İlgili yazınızda belirttiğiniz cümle "ki" bağlacıyla kurulmuş bir birleşik cümledir. (08.03.2016)
İlgide kayıtlı yazınızda belirttiğiniz cümle basit cümledir. (18.03.2017)
İlgili yazınızda belirttiğiniz "öğretmen, belletmen" kelimelerinin sonundaki -mAn eki, "sportmen, centilmen" gibi doğrudan telaffuzu tutularak dilimize girmiş yabancı kelimelerdeki "men" yapısı ile aynı değildir. "Öğretmen, belletmen" kelimelerinin sonundaki -mAn eki sınırlı sayıdaki kelimede kullanılmakta olup Batı dillerinde "yapan, eden" anlamında kullanılan -mAn ekinden alınmadır. (22.03.2016)
TL (Türk lirası) kısaltmasında "l" harfi büyük yazılarak kısaltmanın iki kelimeden oluştuğu vurgulanmaktadır. (22.03.2016)
1. Akrabalık bildiren kelimeler büyük harfle başlamaz. Pınar abla, Gülümser teyze, Oğuz dede, Ahmet amca... Elbette kişiler gerçek akrabalardan söz ederken akrabalık sözüne bir iyelik eki getirirler. "Ayşe teyzeme gittim." örneğinde olduğu gibi. Gerçekten akrabamız olmayan birine saygı amacıyla hitap ederken de akrabalık sözünün ilk harfi küçük olur. Gerçek akrabanız olan kişilerden "Ahmet amcam", gerçek akrabanız olmayan bir kişiden samimiyet derecenize göre "Ahmet amca" veya "Ahmet amcam" şeklinde söz edebilirsiniz. Kişi adından sonra gelen akrabalık sözünün büyük harf ile başlaması yalnızca tarihî ve menkıbevi şahıslar için geçerlidir. (09.03.2016)

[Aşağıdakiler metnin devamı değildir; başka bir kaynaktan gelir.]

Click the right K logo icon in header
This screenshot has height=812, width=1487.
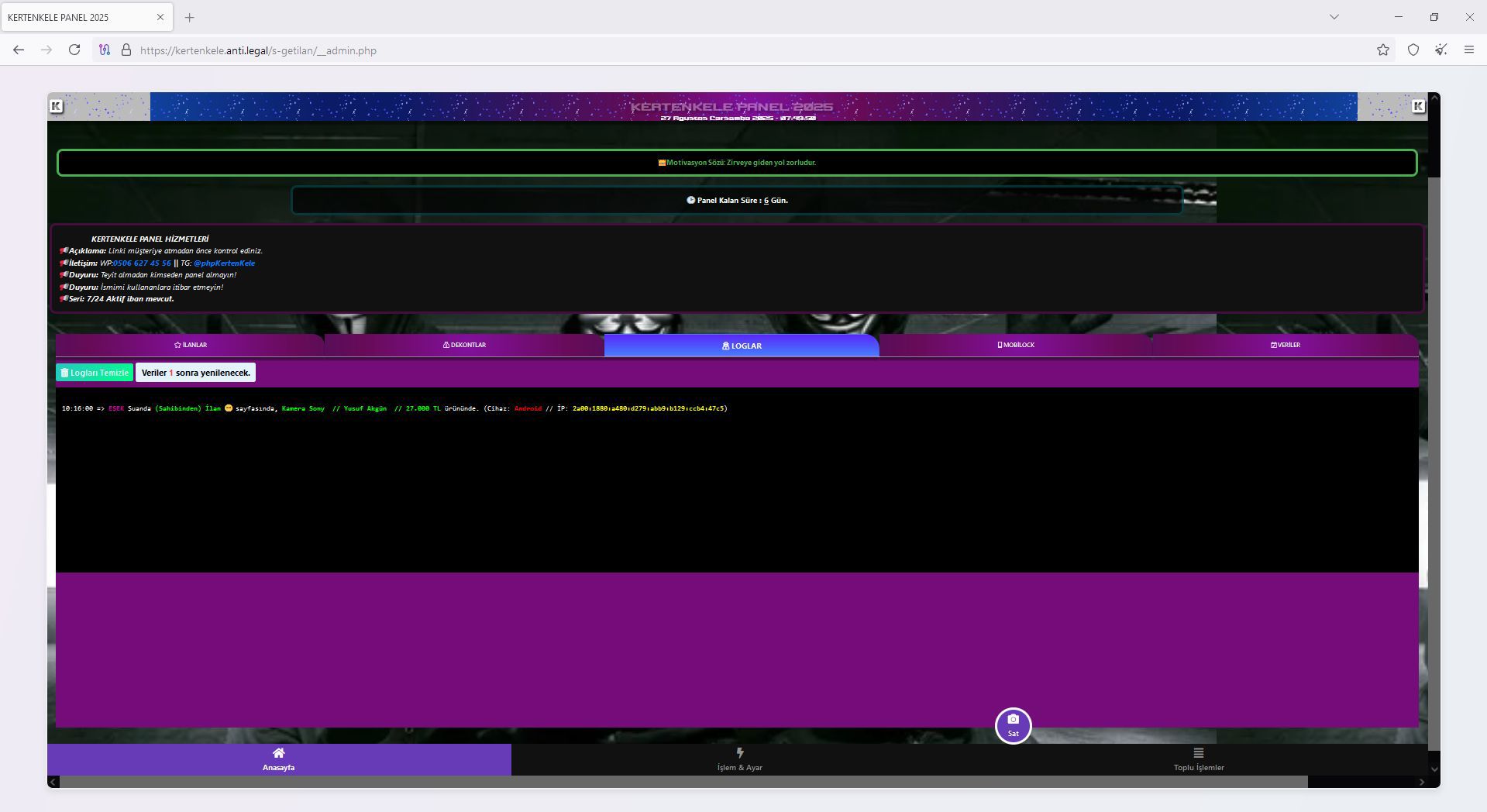1418,106
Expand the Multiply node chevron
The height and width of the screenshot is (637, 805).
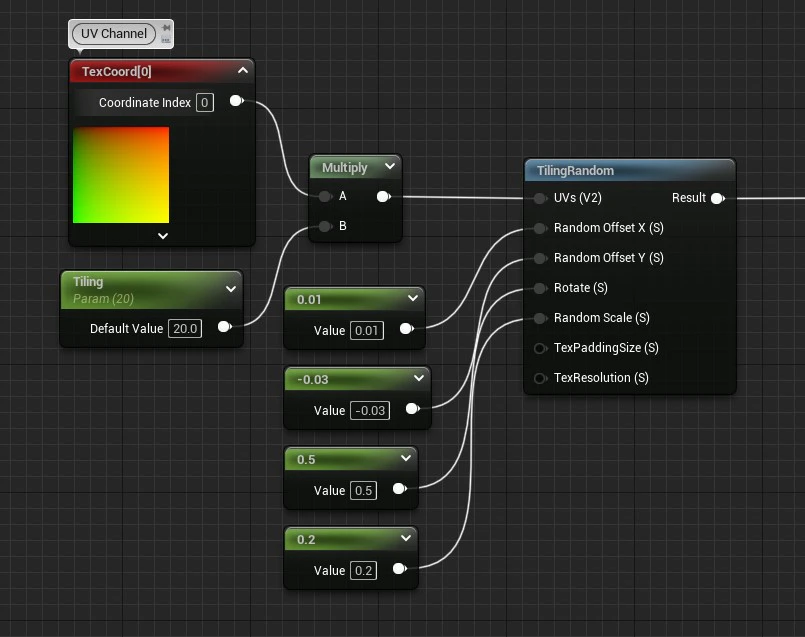(x=390, y=166)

2. Kişi adlarından sonra gelen akrabalık adlarının ilk harfi, gerçek bir akrabayı ifade etmese de küçük harfle yazılmaktadır: Hasan amca, Meliha teyze vb. gibi. Dolayısıyla da göndermiş olduğunuz "Ayşe teyze bizim mahallemizin en eskisidir." cümlesindeki "teyze" kelimesinin yazılışı doğrudur. (19.04.2019)
Kurumumuz Yazım Kılavuzu'nda tarihlerde yalnızca ay adlarının yazıyla yazılabileceği belirtilmiştir: 29 Mayıs 1453... (14.03.2016)
1. Sormuş olduğunuz ifade Boğaz ve Galata Köprüsü şeklinde yazılmalıdır. (21.04.2016)
2. Sormuş olduğunuz ifade Nemrut ve Erciyes Dağları şeklinde yazılmalıdır. (04.05.2016)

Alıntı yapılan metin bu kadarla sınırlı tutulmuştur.